* INSTRUCTIONS FOR THE TASK
Can you return, word for word, the part of the records that begins with the line containing "Where should I click to: Click" and ends with the line containing "coord(413,17)", with both of those lines included?

[Raw records]
--- START ---

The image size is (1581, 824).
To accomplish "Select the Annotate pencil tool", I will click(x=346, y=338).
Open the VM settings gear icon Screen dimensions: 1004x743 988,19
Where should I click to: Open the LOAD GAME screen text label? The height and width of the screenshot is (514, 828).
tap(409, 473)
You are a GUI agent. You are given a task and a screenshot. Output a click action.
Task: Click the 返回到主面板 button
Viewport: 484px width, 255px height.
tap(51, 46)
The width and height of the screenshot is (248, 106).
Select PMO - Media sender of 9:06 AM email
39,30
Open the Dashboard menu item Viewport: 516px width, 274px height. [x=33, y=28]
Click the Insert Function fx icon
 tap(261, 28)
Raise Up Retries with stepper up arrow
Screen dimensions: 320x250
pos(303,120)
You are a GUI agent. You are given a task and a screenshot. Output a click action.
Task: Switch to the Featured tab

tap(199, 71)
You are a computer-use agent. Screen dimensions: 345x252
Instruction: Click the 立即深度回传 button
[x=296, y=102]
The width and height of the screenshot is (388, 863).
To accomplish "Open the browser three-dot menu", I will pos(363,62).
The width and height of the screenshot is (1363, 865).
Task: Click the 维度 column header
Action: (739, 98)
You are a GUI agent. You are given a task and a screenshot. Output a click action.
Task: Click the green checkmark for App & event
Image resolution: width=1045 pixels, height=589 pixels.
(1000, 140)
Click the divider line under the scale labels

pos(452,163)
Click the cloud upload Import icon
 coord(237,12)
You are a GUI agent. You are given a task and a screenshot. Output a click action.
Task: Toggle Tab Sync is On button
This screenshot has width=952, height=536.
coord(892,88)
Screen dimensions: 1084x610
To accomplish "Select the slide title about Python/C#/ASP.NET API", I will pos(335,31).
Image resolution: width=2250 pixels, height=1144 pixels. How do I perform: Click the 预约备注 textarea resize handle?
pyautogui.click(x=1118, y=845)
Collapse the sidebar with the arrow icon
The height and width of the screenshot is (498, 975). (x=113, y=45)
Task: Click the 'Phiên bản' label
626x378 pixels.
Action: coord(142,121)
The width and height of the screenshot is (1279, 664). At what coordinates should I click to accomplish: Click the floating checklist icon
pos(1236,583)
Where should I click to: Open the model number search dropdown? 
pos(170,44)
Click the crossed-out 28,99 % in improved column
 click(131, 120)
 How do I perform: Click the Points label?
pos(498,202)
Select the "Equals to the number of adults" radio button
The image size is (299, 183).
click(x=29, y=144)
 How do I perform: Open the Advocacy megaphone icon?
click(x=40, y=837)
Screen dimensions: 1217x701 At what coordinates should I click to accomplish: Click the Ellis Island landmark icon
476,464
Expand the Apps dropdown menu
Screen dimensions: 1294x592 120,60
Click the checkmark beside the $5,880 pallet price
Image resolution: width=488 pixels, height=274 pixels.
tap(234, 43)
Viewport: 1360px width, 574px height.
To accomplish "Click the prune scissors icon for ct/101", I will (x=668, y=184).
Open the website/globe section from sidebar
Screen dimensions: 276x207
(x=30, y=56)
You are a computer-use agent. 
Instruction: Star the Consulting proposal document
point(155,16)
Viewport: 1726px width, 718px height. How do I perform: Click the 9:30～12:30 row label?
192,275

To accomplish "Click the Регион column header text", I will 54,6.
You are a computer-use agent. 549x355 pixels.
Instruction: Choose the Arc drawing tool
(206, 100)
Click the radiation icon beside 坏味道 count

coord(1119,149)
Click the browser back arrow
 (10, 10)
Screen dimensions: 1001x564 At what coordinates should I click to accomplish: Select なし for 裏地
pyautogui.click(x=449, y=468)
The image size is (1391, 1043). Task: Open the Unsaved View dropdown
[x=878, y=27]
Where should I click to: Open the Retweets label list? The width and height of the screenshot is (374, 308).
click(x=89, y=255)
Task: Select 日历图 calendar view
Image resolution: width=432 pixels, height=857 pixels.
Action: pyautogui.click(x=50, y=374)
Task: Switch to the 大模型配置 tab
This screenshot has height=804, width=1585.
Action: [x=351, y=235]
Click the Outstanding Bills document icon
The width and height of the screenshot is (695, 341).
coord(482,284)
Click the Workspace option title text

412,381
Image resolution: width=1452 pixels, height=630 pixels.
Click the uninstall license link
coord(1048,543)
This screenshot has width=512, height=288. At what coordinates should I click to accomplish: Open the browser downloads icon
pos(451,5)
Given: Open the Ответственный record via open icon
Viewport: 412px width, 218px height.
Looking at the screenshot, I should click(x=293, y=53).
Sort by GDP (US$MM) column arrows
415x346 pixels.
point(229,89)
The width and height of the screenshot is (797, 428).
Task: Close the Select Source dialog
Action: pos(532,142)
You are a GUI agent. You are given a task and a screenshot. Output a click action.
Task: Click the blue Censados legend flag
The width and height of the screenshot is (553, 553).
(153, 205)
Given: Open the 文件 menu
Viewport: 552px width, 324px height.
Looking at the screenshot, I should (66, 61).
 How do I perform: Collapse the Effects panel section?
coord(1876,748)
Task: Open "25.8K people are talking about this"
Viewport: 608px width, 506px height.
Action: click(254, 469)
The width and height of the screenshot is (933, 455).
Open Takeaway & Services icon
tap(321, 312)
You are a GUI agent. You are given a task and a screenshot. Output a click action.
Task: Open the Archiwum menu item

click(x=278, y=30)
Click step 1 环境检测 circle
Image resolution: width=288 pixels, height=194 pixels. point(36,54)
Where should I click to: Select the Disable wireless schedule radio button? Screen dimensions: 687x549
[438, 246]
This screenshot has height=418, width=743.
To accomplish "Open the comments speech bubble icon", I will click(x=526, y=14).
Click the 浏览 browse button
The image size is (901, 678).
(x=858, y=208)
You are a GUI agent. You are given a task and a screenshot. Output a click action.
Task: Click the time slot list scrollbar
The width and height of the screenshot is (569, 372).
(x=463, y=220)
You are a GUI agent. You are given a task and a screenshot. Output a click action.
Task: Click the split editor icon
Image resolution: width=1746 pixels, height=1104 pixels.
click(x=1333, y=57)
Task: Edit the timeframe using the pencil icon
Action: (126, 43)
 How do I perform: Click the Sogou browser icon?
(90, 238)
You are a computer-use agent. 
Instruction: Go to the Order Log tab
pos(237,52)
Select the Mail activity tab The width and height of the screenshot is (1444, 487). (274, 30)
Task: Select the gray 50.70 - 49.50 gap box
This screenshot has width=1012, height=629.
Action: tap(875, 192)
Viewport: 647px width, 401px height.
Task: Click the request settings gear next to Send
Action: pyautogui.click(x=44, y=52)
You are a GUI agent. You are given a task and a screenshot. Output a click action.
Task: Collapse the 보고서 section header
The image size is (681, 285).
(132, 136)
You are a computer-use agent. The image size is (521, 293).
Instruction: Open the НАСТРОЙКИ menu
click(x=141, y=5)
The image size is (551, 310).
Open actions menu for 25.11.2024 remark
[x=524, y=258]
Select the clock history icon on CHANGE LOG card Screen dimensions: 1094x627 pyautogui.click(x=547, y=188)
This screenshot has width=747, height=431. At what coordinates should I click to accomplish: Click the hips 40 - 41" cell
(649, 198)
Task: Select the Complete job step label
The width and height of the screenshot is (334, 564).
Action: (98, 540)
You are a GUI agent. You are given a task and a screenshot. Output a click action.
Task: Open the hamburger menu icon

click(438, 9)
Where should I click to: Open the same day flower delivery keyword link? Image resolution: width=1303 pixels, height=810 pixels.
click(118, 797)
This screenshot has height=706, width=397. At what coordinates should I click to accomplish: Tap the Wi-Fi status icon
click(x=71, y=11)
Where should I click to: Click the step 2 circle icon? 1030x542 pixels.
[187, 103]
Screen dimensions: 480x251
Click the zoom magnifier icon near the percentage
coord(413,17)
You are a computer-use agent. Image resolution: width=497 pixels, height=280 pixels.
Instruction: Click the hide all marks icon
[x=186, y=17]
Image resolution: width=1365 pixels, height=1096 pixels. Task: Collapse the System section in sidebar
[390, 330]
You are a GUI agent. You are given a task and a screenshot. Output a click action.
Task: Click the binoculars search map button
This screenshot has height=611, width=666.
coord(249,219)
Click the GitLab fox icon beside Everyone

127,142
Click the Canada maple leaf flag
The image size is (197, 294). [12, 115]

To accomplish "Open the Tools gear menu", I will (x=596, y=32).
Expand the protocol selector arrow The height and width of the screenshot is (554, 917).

--- END ---

* CORRECT OUTPUT
Where should I click to: Click the step 2 circle icon? 1030x542 pixels.
[187, 103]
Screen dimensions: 480x251
Click the zoom magnifier icon near the percentage
coord(413,17)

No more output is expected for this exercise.